Tailfin

Client: Tailfin, UK

“Bronwen is insightful, clever and a joy to work with. Her bright ideas and strategic skills helped keep Tailfin on track with our launch ensuring we had the right press in the right places at the right time!”

Nick Broadbent, Founder, Tailfin

Tailfin
Kickstarter is the most popular crowdfunding website out there. With over 300 thousand projects launched on the website, amounting to billions of dollars invested, it is a very attractive option to get projects off the ground but, it is not for the faint hearted.  

When you drill down into the success statistics around these projects the picture looks less than rosy. In the ‘design’ category you have to be ranked in top third in your sector to ‘win’ that means nearly two thirds of all projects ‘lose’.  

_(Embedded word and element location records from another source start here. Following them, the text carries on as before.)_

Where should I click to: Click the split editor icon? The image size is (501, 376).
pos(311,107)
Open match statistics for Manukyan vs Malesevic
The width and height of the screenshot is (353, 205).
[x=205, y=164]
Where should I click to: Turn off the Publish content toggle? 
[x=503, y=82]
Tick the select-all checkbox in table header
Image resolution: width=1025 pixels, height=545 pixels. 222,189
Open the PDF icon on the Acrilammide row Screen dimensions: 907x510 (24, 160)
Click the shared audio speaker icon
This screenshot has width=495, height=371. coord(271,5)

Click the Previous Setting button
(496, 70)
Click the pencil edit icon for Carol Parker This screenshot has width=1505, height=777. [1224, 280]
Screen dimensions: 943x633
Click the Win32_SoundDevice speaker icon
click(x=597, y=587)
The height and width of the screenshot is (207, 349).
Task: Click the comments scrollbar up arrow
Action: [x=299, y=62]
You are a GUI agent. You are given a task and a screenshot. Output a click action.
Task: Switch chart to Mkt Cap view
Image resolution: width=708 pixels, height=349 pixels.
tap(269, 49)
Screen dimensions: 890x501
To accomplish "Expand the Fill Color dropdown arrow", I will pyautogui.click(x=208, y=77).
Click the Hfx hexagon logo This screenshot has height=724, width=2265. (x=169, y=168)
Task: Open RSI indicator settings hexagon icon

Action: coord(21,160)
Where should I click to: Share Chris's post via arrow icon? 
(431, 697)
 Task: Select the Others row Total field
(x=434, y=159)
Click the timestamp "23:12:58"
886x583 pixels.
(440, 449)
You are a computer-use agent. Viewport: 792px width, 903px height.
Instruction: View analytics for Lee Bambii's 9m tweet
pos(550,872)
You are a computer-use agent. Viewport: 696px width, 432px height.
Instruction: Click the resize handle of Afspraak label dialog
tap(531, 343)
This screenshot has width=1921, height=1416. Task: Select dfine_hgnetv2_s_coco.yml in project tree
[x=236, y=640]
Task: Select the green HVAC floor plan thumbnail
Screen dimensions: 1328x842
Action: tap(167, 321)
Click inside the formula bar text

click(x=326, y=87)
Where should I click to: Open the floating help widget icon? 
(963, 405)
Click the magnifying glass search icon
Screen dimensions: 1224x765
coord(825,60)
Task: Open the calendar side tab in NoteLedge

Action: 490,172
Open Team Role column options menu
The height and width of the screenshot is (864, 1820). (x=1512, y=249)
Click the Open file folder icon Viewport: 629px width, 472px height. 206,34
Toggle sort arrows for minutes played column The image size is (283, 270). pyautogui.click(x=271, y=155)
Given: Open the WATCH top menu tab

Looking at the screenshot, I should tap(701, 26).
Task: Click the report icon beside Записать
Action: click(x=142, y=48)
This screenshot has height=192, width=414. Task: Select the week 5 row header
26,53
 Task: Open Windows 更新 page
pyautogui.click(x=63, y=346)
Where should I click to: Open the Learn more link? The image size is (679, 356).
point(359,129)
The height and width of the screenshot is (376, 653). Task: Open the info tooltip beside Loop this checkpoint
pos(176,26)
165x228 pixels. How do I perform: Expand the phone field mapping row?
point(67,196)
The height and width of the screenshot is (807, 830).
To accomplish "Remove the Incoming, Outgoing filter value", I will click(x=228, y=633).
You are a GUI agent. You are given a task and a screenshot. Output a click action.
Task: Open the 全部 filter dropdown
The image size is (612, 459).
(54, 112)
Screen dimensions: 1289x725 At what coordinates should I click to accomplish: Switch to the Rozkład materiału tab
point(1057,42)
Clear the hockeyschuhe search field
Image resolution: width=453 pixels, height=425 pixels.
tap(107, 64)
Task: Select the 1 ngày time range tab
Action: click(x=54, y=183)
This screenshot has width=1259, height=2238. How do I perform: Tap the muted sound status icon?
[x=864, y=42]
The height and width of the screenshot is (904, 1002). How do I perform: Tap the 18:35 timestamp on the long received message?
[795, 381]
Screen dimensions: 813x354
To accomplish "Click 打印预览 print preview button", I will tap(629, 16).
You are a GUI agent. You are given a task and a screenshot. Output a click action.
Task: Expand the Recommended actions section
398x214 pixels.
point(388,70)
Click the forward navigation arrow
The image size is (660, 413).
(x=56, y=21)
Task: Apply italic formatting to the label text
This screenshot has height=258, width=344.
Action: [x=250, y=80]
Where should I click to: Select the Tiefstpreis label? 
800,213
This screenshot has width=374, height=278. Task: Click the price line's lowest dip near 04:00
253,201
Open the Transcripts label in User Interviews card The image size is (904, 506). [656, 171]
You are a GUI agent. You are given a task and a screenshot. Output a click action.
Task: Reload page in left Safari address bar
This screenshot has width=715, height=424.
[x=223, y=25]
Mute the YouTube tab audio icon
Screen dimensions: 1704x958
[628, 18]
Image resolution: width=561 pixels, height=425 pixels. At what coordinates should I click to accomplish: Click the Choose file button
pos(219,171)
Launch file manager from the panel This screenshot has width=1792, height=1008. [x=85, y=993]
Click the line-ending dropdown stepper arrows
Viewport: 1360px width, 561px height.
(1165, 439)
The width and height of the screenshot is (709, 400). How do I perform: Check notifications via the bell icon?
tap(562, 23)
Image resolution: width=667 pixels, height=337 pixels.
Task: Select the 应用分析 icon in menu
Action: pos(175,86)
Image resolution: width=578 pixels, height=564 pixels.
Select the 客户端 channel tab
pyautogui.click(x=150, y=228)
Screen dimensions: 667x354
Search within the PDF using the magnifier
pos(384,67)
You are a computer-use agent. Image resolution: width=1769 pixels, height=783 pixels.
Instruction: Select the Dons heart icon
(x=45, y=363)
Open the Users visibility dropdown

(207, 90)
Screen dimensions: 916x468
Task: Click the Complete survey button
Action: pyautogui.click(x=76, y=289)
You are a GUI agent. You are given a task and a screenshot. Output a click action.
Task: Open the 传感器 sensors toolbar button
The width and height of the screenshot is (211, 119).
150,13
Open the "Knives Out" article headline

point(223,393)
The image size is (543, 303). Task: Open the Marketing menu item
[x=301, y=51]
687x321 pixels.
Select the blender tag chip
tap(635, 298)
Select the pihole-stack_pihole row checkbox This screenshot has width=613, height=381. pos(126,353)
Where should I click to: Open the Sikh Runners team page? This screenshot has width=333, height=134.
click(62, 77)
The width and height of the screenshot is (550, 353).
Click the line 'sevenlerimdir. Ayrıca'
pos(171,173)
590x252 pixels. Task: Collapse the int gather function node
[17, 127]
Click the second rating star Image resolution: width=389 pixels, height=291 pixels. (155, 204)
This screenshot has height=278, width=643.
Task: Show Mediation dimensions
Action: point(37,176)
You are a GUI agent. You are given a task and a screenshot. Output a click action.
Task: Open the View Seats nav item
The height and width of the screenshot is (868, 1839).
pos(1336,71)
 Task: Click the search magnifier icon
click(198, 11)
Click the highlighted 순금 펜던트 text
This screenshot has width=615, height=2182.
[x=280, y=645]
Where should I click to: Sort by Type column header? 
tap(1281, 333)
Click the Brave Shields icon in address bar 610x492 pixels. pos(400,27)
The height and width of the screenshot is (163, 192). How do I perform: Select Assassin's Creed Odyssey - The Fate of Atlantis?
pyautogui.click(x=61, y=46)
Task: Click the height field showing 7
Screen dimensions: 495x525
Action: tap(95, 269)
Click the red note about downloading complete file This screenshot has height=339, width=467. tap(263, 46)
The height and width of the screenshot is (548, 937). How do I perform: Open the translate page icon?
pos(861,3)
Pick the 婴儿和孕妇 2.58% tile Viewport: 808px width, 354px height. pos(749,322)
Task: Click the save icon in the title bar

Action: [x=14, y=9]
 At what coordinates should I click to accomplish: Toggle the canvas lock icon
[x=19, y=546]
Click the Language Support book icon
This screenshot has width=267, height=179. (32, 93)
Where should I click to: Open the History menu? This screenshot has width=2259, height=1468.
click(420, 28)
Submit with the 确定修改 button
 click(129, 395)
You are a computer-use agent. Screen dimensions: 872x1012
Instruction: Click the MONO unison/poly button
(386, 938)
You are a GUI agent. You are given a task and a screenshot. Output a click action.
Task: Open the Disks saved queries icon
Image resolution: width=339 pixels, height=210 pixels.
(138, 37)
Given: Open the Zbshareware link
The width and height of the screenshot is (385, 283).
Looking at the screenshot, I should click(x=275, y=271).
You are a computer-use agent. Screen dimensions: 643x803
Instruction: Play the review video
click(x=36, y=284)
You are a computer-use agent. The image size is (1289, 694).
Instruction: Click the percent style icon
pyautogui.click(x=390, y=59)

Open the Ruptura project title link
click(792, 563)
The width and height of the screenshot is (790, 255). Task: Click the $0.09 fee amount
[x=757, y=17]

Yes, crowdfunding is amazing phenomenon, but it really is not about simply having an incredible idea, it is also about a huge amount of hard work before you launch. When I first started talking to Nick Broadbent the Founder of Tailfin, a new, British, cycling brand about his Kickstarter project the hard graft didn’t seem to faze him, quite the contrary, he relished the challenge. Tailfin’s launch product was the Carbon Rack and Waterproof Panniers.

The Challenges: 
We had to get the Tailfin project 30% of its funding goal within the first 48 hours of launching to be in with a chance of success on Kickstarter.  No pressure then!?  We needed to get the Kickstarter page in fount of as many ambassadors and promoters of cycling products around the world, simultaneously delivering targeted content via email and social media to the projects fans and followers. All of this meant strategizing and preplanning – tons of it. 

The Work: 
Collectively we held naming sessions and workshops to create the product’s identity, ‘Tailfin’. We identified the target consumer demographic and, combining this with designer’s aspirations for the product, generated the core brand. Working with an incredible graphic design team, we then extended the brand, creating a strong visual language and logo. 

Then I went deep into the road bike scene, exploring publications and bloggers.   I grilled Nick about the sector, his design, the reasoning and choices he made, the engineering of the product and its uniqueness.  I explored the terminology and language of the road bike user tribe.  We had to find our team of ambassadors and this research help us identify early adopters that we’d need to generate momentum. We had to have clear and meaningful messaging about the product’s value and why they should support us.   

I generated a content strategy for the Tailfin team that drew out key messages along a time line of the projects launch. Inside the content strategy was also the list of what content and collateral had to be generated on brand and on message. Alongside this I also created a full database of publications and bloggers, who I subdivide into categories to allow for accurate targeted marketing.  

The Results:  
The first 48 hours where a triumph! The product’s successful project received over $225,000 from Kickstarter backers and the final product launches in April 2017.  The beautiful and innovative design has gone on to win the prestigious “IF” cycle design & innovation award 2018 and Nick is now continuing to build the Tailfin brand and create further, disruptive, cycling products.